Cina: paladina contro la crisi? Da sola non può salvare la zona euro

Nadia Fusar Poli

22/09/2011

Cina: paladina contro la crisi? Da sola non può salvare la zona euro

CINA , ZONA EURO. Le voci sono uscite la scorsa settimana, più o meno mentre i funzionari cinesi discutevano dei loro piani di acquisto del debito italiano. La Cina potrebbe intensificare il gioco e, nei panni di supereroe, salvare la zona euro dalla sua crisi del debito.

La notizia ha suscitato eccitazione. Dopo tutto, la Cina aveva già aiutato l’Europa, quando comprò obbligazioni del salvataggio portoghese, ed ha costantemente dimostrato il suo sostegno alla regione.

Tuttavia, alla luce dei fatti, potrebbe non rivelarsi altro che una montatura giornalistica. La Cina da sola non potrà risolvere i problemi di solvibilità della zona euro.

Ma prima di capire perché , si dia un’occhiata alle ragioni per cui la Cina potrebbe ancora considerare l’opportunità di aiutare la zona euro. Per prima cosa sarebbe opportuno rispondere alla domanda: Quali sarebbero i vantaggi per la Cina?

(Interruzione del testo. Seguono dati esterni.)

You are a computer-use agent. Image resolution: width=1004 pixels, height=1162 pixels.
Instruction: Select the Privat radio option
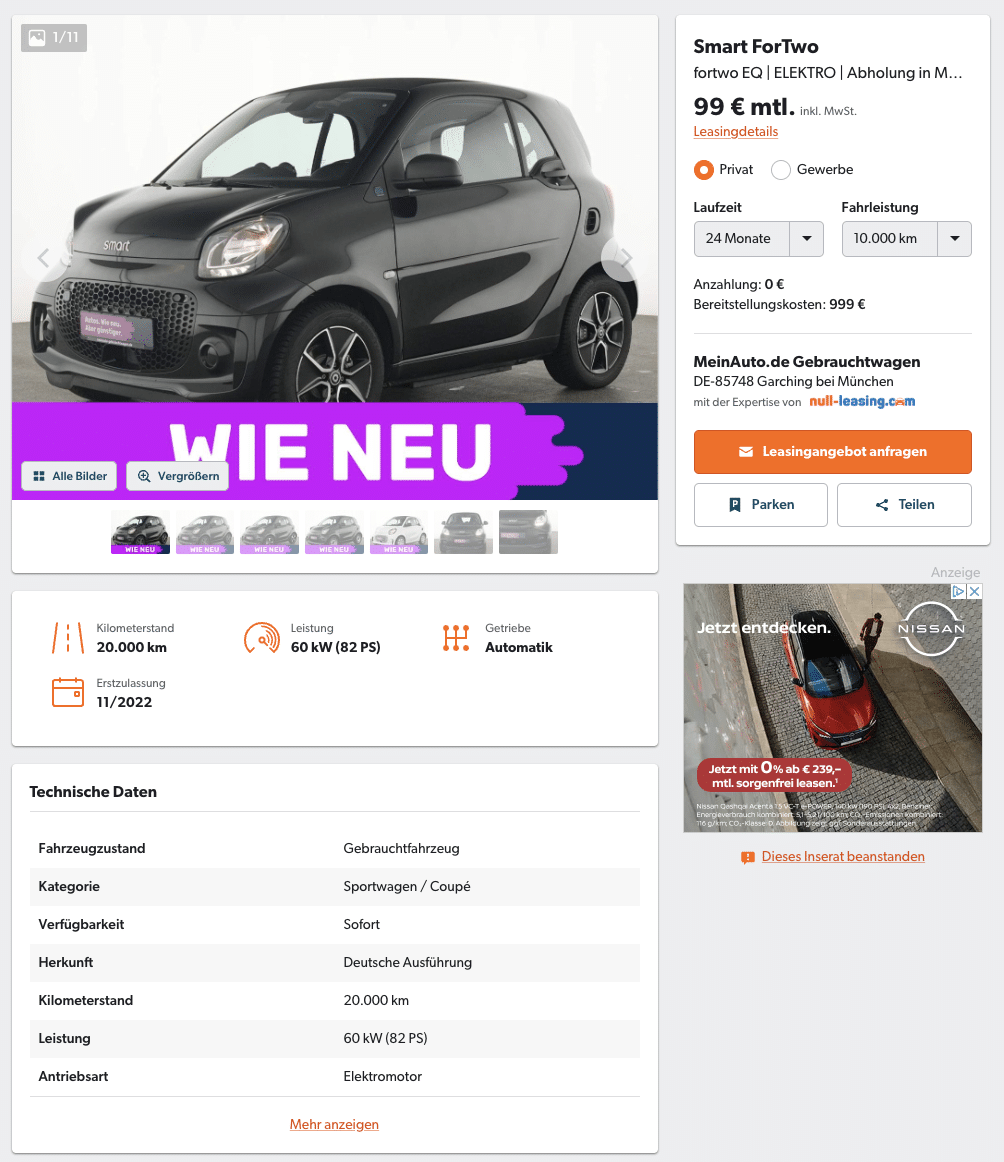(703, 170)
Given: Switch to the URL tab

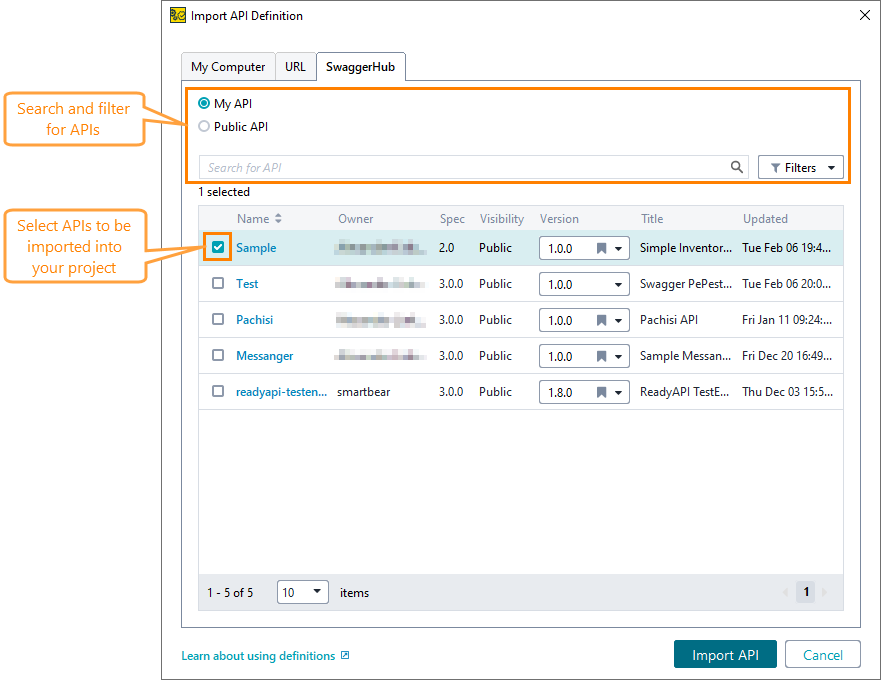Looking at the screenshot, I should click(x=295, y=66).
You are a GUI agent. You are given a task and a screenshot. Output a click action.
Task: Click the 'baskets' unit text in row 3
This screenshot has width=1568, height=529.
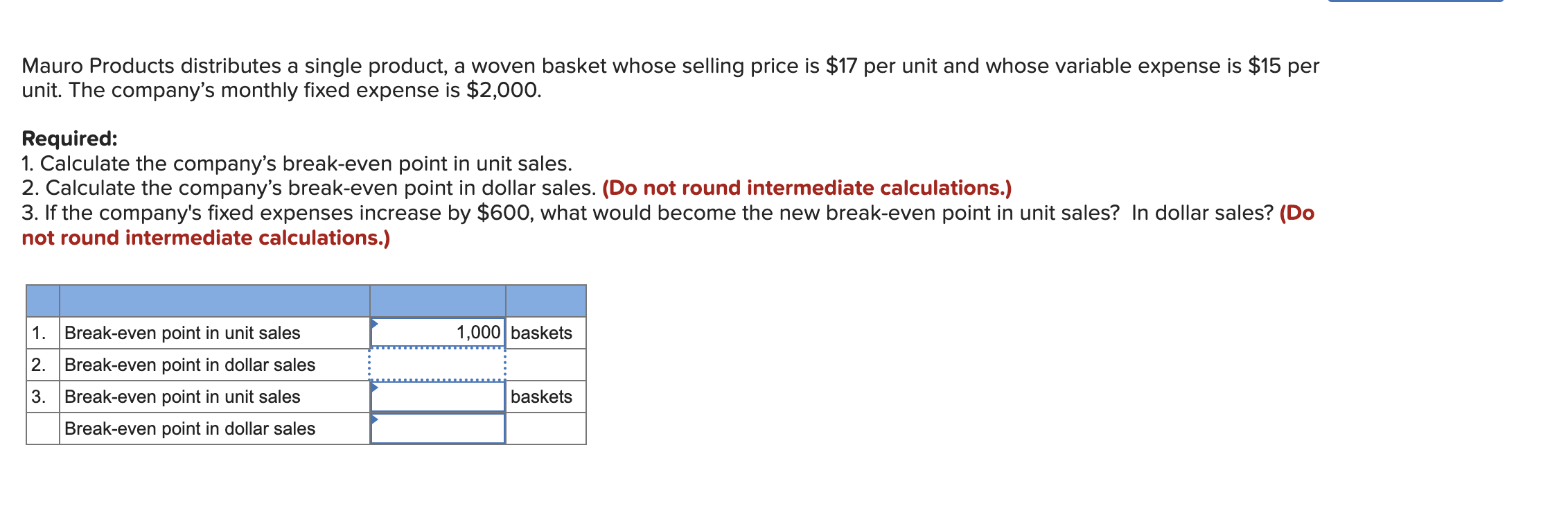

Motivo 1: La zona euro è il maggior partner commerciale della Cina

La zona euro rappresenta circa il 20% del flusso delle esportazioni della Cina, una quota leggermente superiore a quella degli USA. Ciò significa che la Cina deve fare in modo che la domanda da parte della zona euro non vacilli, dato che i vantaggi che ne deriverebbero non sarebbero solo in termini di PIL, ma anche di occupazione domestica. Si stima infatti che ogni perdita dell’ 1% del PIL nella zona euro porta ad una diminuzione del 6-7% nella crescita delle esportazioni della Cina.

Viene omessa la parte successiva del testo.